Então, se nós provarmos a vocês com suficiente clareza que todos os males que vocês atribuem à liberdade — ou, para fazer uso de uma expressão equivalente, à livre competição — têm suas origens não na liberdade, mas na ausência da liberdade, no monopólio, na servidão; se nós ainda provarmos a vocês que uma sociedade de perfeita liberdade, uma sociedade livre de todas as restrições, de todas as cadeias, tal como nunca foi vista na história, não possuiria a maior parte das misérias do presente regime; se nós provarmos a vocês que a organização de tal sociedade seria a melhor, a mais justa, a mais favorável ao avanço da produção e da igualdade da distribuição de riqueza; se nós provarmos tudo isso, eu pergunto, qual seria a resposta de vocês? Vocês continuariam a proscrever a liberdade do trabalho e a censurar a economia política, ou passariam a carregar abertamente nosso estandarte e a empregar toda a preciosa reserva de forças intelectuais e morais que a natureza lhes concedeu para acelerar o triunfo de nossa doravante causa comum, a causa da liberdade?

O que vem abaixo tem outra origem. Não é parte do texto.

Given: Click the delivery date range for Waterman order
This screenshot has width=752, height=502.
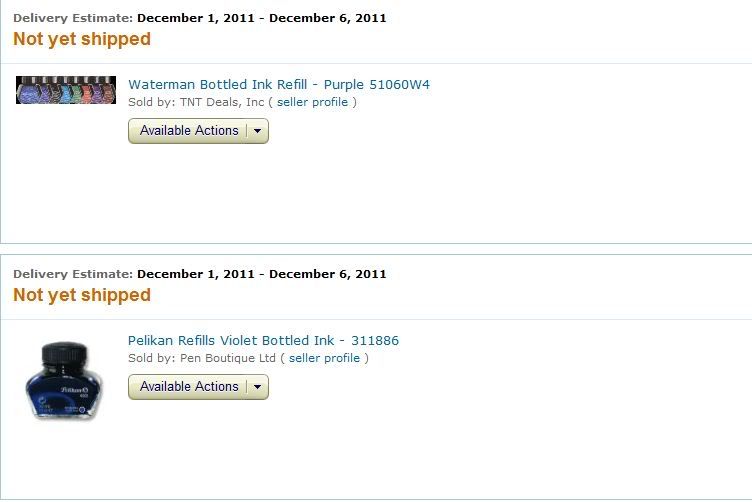Looking at the screenshot, I should [261, 18].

Ah! eu poderia jurar que vocês não hesitariam por um momento. Se vocês ficassem certos de que estavam errados quanto à verdadeira causa dos males que afligem a sociedade e aos meios de remediá-los; se vocês ficassem certos de que a verdade está do nosso lado e não no de vocês, nenhum laço de vaidade, de ambição ou de partidarismo teimoso seria forte o suficiente para mantê-los do lado do erro: seus corações se entristeceriam, sem dúvida; vocês dariam com pesar um último adeus aos sonhos que alimentaram, encantaram e enganaram suas imaginações; mas no final vocês abandonariam essas amadas quimeras, vocês superariam sua repugnância e se aproximariam de nós. Por Deus, faríamos o mesmo, de nossa parte, se vocês conseguissem introduzir em nossos débeis intelectos um raio daquela luz que converteu São Paulo; se vocês demonstrassem, de forma clara como o dia, que a verdade está com o socialismo e não com a economia política. Nós favorecemos nosso sistema somente porque acreditamos que ele seja verdadeiro e justo; nós queimaríamos amanhã, sem revoltas internas, o que nós temos adorado e adoraríamos o que queimamos se nos fosse provado que nossos deuses, Smith, Turgot, Quesnay e J.B. Say, não são mais que infelizes ídolos de madeira. [Nota: são economistas liberais clássicos Adam Smith (1723-1790), Anne-Robert-Jacques Turgot (1727-1781), François Quesnay (1694-1774) e Jean-Baptiste Say (1767-1832).]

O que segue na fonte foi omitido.